Published: 22 November 2010
Reactive oxygen species (ROS) are normally produced in respiratory and photosynthetic electron chains and their production is enhanced during desiccation/rehydration. Nitric oxide (NO) is a ubiquitous and multifaceted molecule involved in cell signaling and abiotic stress. Lichens are poikilohydrous organisms that can survive continuous cycles of desiccation and rehydration. Although the production of ROS and NO was recently demonstrated during lichen rehydration, the functions of these compounds are unknown. The aim of this study was to analyze the role of NO during rehydration of the lichen Ramalina farinacea (L.) Ach., its isolated photobiont partner Trebouxia sp. and Asterochloris erici (Ahmadjian) Skaloud et Peksa (SAG 32.85 = UTEX 911).

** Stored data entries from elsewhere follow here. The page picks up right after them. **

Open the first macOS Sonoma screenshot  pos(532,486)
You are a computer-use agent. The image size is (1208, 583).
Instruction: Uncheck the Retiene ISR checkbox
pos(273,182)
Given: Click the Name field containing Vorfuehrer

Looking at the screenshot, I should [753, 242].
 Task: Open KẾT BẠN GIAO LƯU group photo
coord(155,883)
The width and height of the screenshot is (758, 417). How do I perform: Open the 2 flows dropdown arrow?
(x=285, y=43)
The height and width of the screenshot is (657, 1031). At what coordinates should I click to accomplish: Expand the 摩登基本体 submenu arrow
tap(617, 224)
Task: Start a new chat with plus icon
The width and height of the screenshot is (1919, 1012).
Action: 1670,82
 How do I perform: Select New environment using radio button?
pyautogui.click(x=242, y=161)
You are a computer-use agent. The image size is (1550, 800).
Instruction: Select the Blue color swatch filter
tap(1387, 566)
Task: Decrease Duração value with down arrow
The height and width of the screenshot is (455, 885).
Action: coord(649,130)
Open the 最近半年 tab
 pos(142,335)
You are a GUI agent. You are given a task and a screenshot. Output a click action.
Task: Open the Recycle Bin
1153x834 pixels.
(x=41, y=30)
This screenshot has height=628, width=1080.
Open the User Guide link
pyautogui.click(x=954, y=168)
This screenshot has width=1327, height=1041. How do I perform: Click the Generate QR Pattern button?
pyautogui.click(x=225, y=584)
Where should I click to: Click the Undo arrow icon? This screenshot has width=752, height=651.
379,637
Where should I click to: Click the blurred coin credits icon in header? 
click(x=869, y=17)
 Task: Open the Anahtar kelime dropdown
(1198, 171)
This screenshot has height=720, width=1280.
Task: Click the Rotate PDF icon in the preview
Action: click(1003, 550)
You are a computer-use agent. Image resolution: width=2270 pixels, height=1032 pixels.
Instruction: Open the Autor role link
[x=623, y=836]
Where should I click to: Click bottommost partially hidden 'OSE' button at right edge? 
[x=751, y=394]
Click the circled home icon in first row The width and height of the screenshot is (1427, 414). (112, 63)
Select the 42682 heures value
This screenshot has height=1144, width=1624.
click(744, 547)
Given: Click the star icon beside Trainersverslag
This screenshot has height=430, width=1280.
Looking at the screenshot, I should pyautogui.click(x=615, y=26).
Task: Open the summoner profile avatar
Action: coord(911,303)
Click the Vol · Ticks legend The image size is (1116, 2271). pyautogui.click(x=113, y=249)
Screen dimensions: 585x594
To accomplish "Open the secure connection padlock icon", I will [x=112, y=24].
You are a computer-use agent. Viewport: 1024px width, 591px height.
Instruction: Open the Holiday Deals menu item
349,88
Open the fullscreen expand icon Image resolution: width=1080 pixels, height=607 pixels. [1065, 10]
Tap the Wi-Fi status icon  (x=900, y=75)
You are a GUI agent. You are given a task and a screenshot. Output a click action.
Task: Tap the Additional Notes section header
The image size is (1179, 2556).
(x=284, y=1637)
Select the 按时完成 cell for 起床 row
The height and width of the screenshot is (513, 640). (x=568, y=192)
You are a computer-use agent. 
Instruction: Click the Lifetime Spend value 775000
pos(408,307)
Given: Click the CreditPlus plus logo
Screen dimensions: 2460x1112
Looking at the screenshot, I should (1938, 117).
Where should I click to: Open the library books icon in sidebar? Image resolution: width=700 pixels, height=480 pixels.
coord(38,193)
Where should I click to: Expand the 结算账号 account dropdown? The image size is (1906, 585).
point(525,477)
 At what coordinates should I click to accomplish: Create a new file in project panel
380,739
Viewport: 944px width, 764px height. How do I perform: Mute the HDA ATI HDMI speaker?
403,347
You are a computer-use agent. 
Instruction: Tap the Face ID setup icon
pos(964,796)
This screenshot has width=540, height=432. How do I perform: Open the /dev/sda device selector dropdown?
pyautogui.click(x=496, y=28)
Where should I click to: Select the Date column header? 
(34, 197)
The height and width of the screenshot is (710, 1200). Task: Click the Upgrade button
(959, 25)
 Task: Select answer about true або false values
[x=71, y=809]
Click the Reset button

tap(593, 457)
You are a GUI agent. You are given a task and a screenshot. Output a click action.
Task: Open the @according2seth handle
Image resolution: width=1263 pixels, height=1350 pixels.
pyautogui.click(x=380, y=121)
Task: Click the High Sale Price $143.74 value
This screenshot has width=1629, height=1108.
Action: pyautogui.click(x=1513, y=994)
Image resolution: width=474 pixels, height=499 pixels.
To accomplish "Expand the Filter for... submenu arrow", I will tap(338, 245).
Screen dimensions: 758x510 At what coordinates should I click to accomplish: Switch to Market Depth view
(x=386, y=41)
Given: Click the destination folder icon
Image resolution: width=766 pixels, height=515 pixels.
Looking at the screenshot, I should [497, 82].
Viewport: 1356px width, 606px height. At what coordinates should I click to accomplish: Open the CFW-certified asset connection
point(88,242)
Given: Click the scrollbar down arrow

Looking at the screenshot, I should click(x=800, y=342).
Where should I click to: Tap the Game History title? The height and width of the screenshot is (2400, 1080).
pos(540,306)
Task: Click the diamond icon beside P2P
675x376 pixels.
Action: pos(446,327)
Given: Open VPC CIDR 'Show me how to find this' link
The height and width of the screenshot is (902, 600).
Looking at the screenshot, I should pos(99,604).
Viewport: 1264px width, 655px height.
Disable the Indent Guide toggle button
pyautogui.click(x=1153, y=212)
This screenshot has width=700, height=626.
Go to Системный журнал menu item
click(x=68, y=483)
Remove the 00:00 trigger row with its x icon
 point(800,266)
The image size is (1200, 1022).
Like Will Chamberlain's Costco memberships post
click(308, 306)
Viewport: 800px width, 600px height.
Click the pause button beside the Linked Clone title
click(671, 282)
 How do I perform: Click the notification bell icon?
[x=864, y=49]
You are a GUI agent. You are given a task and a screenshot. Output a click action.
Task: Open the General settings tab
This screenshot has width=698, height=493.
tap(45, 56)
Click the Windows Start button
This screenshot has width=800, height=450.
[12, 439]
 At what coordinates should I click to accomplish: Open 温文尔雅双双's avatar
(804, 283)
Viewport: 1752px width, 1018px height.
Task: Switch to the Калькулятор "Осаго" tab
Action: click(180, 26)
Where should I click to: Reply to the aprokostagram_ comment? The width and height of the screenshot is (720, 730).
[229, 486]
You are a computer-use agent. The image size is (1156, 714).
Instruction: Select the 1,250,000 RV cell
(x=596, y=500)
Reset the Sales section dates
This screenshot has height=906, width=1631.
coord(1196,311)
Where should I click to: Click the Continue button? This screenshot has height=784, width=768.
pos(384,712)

Rehydration of R. farinacea caused the release of ROS and NO evidenced by the fluorescent probes DCFH2-DA and DAN respectively. However, a minimum in lipid peroxidation (MDA) was observed 2 h post-rehydration. The inhibition of NO in lichen thalli with c-PTIO resulted in increases in both ROS production and lipid peroxidation, which now peaked at 3 h, together with decreases in chlorophyll autofluorescence and algal photobleaching upon confocal laser incidence. Trebouxia sp. photobionts generate peaks of NO-endproducts in suspension and show high rates of photobleaching and ROS production under NO inhibition which also caused a significant decrease in photosynthetic activity of A. erici axenic cultures, probably due to the higher levels of photo-oxidative stress.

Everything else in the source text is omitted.